▸ **EXCERPT**
This halves the scale factor settings so autovacuum is a bit more aggressive on how often it kicks in. My reason for increasing the threshold values is because when you have very small tables, you really don’t want autovacuum then being overly aggressive on them after decreasing the scale settings. Vacuuming too often may not necessarily be a bad thing, but it’s just wasted IO at that point.

So how about when you start getting into very large tables? Can you see why this could be a problem?

(800,000,000 rows * .2) + 50 = 160,000,050
(800,000,000 rows * .1) + 500 = 80,000,500

We would have to wait until nearly 160 million rows have changed before autovacuum would ever kick in. Even with my recommended defaults, 80 million rows is still quite a bit to wait for. For a high write rate table, this might work out ok, but for most cases this likely won’t be ideal. This affects bloat buildup since autovacuum may not run often enough to clear up available space for new/updated rows. And it could also cause the global XID value to increase quite high, more than likely reaching autovacuum_freeze_max_age before a normal autovacuum process would ever touch it. This is when we need to start tuning on a per-table basis and all four of the above settings can be set that way.

So the first question to ask is how often do we want autovacuum to run? I’ll start from a baseline of at least once per day for a starting point. This means we’ll need a way to see how many rows have changed per day.

mydb=# select * from pg_stat_all_tables where relname = 'mytable';
-[ RECORD 1 ]-------+------------------------------
relid | 32307
schemaname | public
relname | mytable
seq_scan | 25
seq_tup_read | 5042494092
idx_scan | 199790800
idx_tup_fetch | 3373819424
n_tup_ins | 342119654
n_tup_upd | 752699033
n_tup_del | 167007870
n_tup_hot_upd | 281342612
n_live_tup | 286999790
n_dead_tup | 9050790
n_mod_since_analyze | 762072
last_vacuum | 2017-08-17 16:14:25.447345-05
last_autovacuum | 2018-08-24 13:17:35.88936-05
last_analyze | 2018-08-16 20:32:13.265396-05
last_autoanalyze | 2018-08-31 07:43:45.551732-05
vacuum_count | 1
autovacuum_count | 43
analyze_count | 29
autoanalyze_count | 129

The pg_stat_all_table view (or pg_stat_user_tables to exclude system tables) can help us get this. PostgreSQL doesn’t keep long term trending data on table writes, but it does keep counters. Specifically the n_tup_upd & n_tup_del columns can tell us how many tuples/rows where changed since the statistics for this database were last reset. So if we can collect this data once per day around the same time, we can get an idea of the write rate that would affect when autovacuum would kick in. Here’s a simple command you can add to a cronjob to generate some CSV data you could then pull into a spreadsheet and quickly do calculations.

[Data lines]

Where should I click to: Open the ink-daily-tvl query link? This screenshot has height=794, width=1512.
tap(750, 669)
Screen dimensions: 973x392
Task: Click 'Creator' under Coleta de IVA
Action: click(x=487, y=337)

▸ **PROBLEMS TO SOLVE**
[A] Revise the listing by replacing "query link" with "dashboard link", and leave everything else in it unchanged.
[B] Resume the passage on PostgreSQL autovacuum tuning, starting right after its last sentence.
The passage on autovacuum tuning and the listing are independent of each other.

▸ **OUTPUTS**
[A]
Where should I click to: Open the ink-daily-tvl dashboard link? This screenshot has height=794, width=1512.
tap(750, 669)
Screen dimensions: 973x392
Task: Click 'Creator' under Coleta de IVA
Action: click(x=487, y=337)

[B]
psql -U postgres -d mydb -c "COPY (select now() AS gather_time, * from pg_stat_all_tables where relname = 'mytable') To STDOUT WITH CSV DELIMITER ','" >> mytable_stats.csv

Just add n_tup_upd+n_tup_del and compare that to the previous day’s total value and you have your rows changed per day. If you want it to run more/less often, then just adjust your collection interval as needed. So let’s say there were around 300,000 to 500,000 rows changed per day on our giant 800mil row table. We would want autovacuum to run when at least 400,000 rows changed. This means we want to ignore the scale factor setting completely and rely only on the threshold value. That’s the other problem with the scale factor and large tables: as they grow larger and larger, autovacuum runs less and less since the % value of that table grows larger. So to set the above settings on a per table basis, we can use the ALTER TABLE command to adjust the above settings for just that table.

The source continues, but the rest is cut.